* What to produce: Word for word, repeat every record.
Top of Materials provided
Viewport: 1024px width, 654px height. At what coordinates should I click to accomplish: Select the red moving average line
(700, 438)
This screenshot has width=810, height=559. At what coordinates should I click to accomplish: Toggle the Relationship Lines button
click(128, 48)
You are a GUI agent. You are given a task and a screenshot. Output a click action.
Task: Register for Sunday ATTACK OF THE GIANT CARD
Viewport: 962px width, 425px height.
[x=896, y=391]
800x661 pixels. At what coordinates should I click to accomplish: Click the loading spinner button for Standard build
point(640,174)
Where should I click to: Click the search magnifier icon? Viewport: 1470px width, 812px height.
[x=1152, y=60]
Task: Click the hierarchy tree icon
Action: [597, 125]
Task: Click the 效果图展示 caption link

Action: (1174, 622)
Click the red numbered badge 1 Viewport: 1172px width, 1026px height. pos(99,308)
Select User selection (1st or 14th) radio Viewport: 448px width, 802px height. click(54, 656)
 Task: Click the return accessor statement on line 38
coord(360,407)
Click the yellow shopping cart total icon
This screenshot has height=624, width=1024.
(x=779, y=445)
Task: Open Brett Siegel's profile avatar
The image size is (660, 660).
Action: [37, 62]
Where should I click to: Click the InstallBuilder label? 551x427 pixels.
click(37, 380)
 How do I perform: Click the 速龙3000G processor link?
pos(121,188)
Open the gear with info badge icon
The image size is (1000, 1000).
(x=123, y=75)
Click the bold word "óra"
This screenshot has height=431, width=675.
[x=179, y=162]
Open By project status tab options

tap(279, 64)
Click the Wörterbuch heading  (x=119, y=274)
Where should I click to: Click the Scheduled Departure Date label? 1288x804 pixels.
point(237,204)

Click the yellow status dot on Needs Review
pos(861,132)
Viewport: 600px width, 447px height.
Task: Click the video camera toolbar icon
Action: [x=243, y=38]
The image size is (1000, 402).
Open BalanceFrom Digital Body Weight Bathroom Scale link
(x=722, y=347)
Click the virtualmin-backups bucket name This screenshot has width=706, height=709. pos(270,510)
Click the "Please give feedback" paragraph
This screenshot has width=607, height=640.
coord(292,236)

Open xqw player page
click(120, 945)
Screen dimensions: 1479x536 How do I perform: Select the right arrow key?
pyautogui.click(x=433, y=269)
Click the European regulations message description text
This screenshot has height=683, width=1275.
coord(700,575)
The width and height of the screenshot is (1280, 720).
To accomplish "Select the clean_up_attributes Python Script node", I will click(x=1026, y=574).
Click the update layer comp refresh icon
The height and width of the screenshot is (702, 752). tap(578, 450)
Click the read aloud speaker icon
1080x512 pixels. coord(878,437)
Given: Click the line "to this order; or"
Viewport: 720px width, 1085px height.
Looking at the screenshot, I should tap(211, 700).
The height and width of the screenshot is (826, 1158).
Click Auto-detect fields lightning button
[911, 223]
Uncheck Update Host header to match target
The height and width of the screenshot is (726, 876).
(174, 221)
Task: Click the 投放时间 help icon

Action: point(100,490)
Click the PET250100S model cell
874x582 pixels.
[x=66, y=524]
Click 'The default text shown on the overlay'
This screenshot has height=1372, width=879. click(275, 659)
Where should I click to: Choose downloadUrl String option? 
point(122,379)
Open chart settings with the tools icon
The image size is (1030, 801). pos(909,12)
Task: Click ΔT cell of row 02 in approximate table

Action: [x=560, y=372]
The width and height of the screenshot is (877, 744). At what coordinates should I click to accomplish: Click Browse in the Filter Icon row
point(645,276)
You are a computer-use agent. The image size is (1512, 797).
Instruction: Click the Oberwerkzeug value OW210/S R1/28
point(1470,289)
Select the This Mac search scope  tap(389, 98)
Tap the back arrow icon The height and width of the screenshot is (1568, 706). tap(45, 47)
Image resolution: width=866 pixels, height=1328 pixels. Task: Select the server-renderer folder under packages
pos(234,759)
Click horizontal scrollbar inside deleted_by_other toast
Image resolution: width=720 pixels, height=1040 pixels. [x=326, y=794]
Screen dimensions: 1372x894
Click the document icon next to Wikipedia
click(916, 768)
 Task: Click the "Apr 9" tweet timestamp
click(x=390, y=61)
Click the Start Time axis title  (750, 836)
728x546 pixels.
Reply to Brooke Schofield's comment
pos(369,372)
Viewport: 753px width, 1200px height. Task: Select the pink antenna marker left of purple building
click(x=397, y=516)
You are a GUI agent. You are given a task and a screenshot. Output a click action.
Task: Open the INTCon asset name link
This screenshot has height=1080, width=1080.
Bottom of Materials provided
* Result of this exercise:
Viewport: 1024px width, 654px height. At what coordinates should I click to accomplish: Select the red moving average line
(700, 438)
This screenshot has width=810, height=559. At what coordinates should I click to accomplish: Toggle the Relationship Lines button
click(128, 48)
You are a GUI agent. You are given a task and a screenshot. Output a click action.
Task: Register for Sunday ATTACK OF THE GIANT CARD
Viewport: 962px width, 425px height.
[x=896, y=391]
800x661 pixels. At what coordinates should I click to accomplish: Click the loading spinner button for Standard build
point(640,174)
Where should I click to: Click the search magnifier icon? Viewport: 1470px width, 812px height.
[x=1152, y=60]
Task: Click the hierarchy tree icon
Action: [597, 125]
Task: Click the 效果图展示 caption link

Action: (1174, 622)
Click the red numbered badge 1 Viewport: 1172px width, 1026px height. pos(99,308)
Select User selection (1st or 14th) radio Viewport: 448px width, 802px height. click(54, 656)
 Task: Click the return accessor statement on line 38
coord(360,407)
Click the yellow shopping cart total icon
This screenshot has height=624, width=1024.
(x=779, y=445)
Task: Open Brett Siegel's profile avatar
The image size is (660, 660).
Action: [37, 62]
Where should I click to: Click the InstallBuilder label? 551x427 pixels.
click(37, 380)
 How do I perform: Click the 速龙3000G processor link?
pos(121,188)
Open the gear with info badge icon
The image size is (1000, 1000).
(x=123, y=75)
Click the bold word "óra"
This screenshot has height=431, width=675.
[x=179, y=162]
Open By project status tab options

tap(279, 64)
Click the Wörterbuch heading  (x=119, y=274)
Where should I click to: Click the Scheduled Departure Date label? 1288x804 pixels.
point(237,204)

Click the yellow status dot on Needs Review
pos(861,132)
Viewport: 600px width, 447px height.
Task: Click the video camera toolbar icon
Action: [x=243, y=38]
The image size is (1000, 402).
Open BalanceFrom Digital Body Weight Bathroom Scale link
(x=722, y=347)
Click the virtualmin-backups bucket name This screenshot has width=706, height=709. pos(270,510)
Click the "Please give feedback" paragraph
This screenshot has width=607, height=640.
coord(292,236)

Open xqw player page
click(120, 945)
Screen dimensions: 1479x536 How do I perform: Select the right arrow key?
pyautogui.click(x=433, y=269)
Click the European regulations message description text
This screenshot has height=683, width=1275.
coord(700,575)
The width and height of the screenshot is (1280, 720).
To accomplish "Select the clean_up_attributes Python Script node", I will click(x=1026, y=574).
Click the update layer comp refresh icon
The height and width of the screenshot is (702, 752). tap(578, 450)
Click the read aloud speaker icon
1080x512 pixels. coord(878,437)
Given: Click the line "to this order; or"
Viewport: 720px width, 1085px height.
Looking at the screenshot, I should tap(211, 700).
The height and width of the screenshot is (826, 1158).
Click Auto-detect fields lightning button
[911, 223]
Uncheck Update Host header to match target
The height and width of the screenshot is (726, 876).
(174, 221)
Task: Click the 投放时间 help icon

Action: point(100,490)
Click the PET250100S model cell
874x582 pixels.
[x=66, y=524]
Click 'The default text shown on the overlay'
This screenshot has height=1372, width=879. click(275, 659)
Where should I click to: Choose downloadUrl String option? 
point(122,379)
Open chart settings with the tools icon
The image size is (1030, 801). pos(909,12)
Task: Click ΔT cell of row 02 in approximate table

Action: [x=560, y=372]
The width and height of the screenshot is (877, 744). At what coordinates should I click to accomplish: Click Browse in the Filter Icon row
point(645,276)
You are a computer-use agent. The image size is (1512, 797).
Instruction: Click the Oberwerkzeug value OW210/S R1/28
point(1470,289)
Select the This Mac search scope  tap(389, 98)
Tap the back arrow icon The height and width of the screenshot is (1568, 706). tap(45, 47)
Image resolution: width=866 pixels, height=1328 pixels. Task: Select the server-renderer folder under packages
pos(234,759)
Click horizontal scrollbar inside deleted_by_other toast
Image resolution: width=720 pixels, height=1040 pixels. [x=326, y=794]
Screen dimensions: 1372x894
Click the document icon next to Wikipedia
click(916, 768)
 Task: Click the "Apr 9" tweet timestamp
click(x=390, y=61)
Click the Start Time axis title  (750, 836)
728x546 pixels.
Reply to Brooke Schofield's comment
pos(369,372)
Viewport: 753px width, 1200px height. Task: Select the pink antenna marker left of purple building
click(x=397, y=516)
You are a GUI agent. You are given a task and a screenshot. Output a click action.
Task: Open the INTCon asset name link
This screenshot has height=1080, width=1080.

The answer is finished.